Assignment: Would you please set down the lines of the data from the one containing "Click into the" to the final line, exactly and only those?

(Stored data entries)
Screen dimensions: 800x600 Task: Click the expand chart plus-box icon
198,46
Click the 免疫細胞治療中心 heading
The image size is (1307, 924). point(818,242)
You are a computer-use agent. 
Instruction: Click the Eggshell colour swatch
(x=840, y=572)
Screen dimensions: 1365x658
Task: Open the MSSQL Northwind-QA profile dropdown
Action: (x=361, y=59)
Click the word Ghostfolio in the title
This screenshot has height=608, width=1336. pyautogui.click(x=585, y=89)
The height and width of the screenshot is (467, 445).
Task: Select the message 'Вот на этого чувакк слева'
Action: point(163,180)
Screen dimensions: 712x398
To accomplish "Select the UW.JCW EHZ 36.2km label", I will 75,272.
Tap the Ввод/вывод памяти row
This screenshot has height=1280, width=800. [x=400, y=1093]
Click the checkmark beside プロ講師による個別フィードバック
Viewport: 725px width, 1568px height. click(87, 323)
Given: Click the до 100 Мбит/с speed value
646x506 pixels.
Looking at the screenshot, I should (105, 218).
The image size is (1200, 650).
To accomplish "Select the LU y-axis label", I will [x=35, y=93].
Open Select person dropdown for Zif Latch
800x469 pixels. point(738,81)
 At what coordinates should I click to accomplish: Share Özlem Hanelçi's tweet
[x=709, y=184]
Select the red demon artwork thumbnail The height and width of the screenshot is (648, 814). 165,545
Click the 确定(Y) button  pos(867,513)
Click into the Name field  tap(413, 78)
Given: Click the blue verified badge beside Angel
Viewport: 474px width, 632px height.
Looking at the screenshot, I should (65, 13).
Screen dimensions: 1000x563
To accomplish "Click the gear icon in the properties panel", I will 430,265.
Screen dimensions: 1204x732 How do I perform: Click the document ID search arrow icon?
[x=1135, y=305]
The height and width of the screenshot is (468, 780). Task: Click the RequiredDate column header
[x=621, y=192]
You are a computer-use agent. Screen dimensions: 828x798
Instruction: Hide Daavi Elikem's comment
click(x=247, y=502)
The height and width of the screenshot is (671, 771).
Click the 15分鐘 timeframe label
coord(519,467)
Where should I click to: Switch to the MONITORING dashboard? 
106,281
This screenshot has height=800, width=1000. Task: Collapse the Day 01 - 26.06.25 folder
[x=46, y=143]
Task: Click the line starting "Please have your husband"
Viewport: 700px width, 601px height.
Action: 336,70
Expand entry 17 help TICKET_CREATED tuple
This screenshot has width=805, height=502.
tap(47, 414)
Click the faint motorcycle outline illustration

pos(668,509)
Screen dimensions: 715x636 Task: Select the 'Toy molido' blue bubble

Exercise output:
Click into the Name field  tap(413, 78)
Given: Click the blue verified badge beside Angel
Viewport: 474px width, 632px height.
Looking at the screenshot, I should (65, 13).
Screen dimensions: 1000x563
To accomplish "Click the gear icon in the properties panel", I will 430,265.
Screen dimensions: 1204x732 How do I perform: Click the document ID search arrow icon?
[x=1135, y=305]
The height and width of the screenshot is (468, 780). Task: Click the RequiredDate column header
[x=621, y=192]
You are a computer-use agent. Screen dimensions: 828x798
Instruction: Hide Daavi Elikem's comment
click(x=247, y=502)
The height and width of the screenshot is (671, 771).
Click the 15分鐘 timeframe label
coord(519,467)
Where should I click to: Switch to the MONITORING dashboard? 
106,281
This screenshot has height=800, width=1000. Task: Collapse the Day 01 - 26.06.25 folder
[x=46, y=143]
Task: Click the line starting "Please have your husband"
Viewport: 700px width, 601px height.
Action: 336,70
Expand entry 17 help TICKET_CREATED tuple
This screenshot has width=805, height=502.
tap(47, 414)
Click the faint motorcycle outline illustration

pos(668,509)
Screen dimensions: 715x636 Task: Select the 'Toy molido' blue bubble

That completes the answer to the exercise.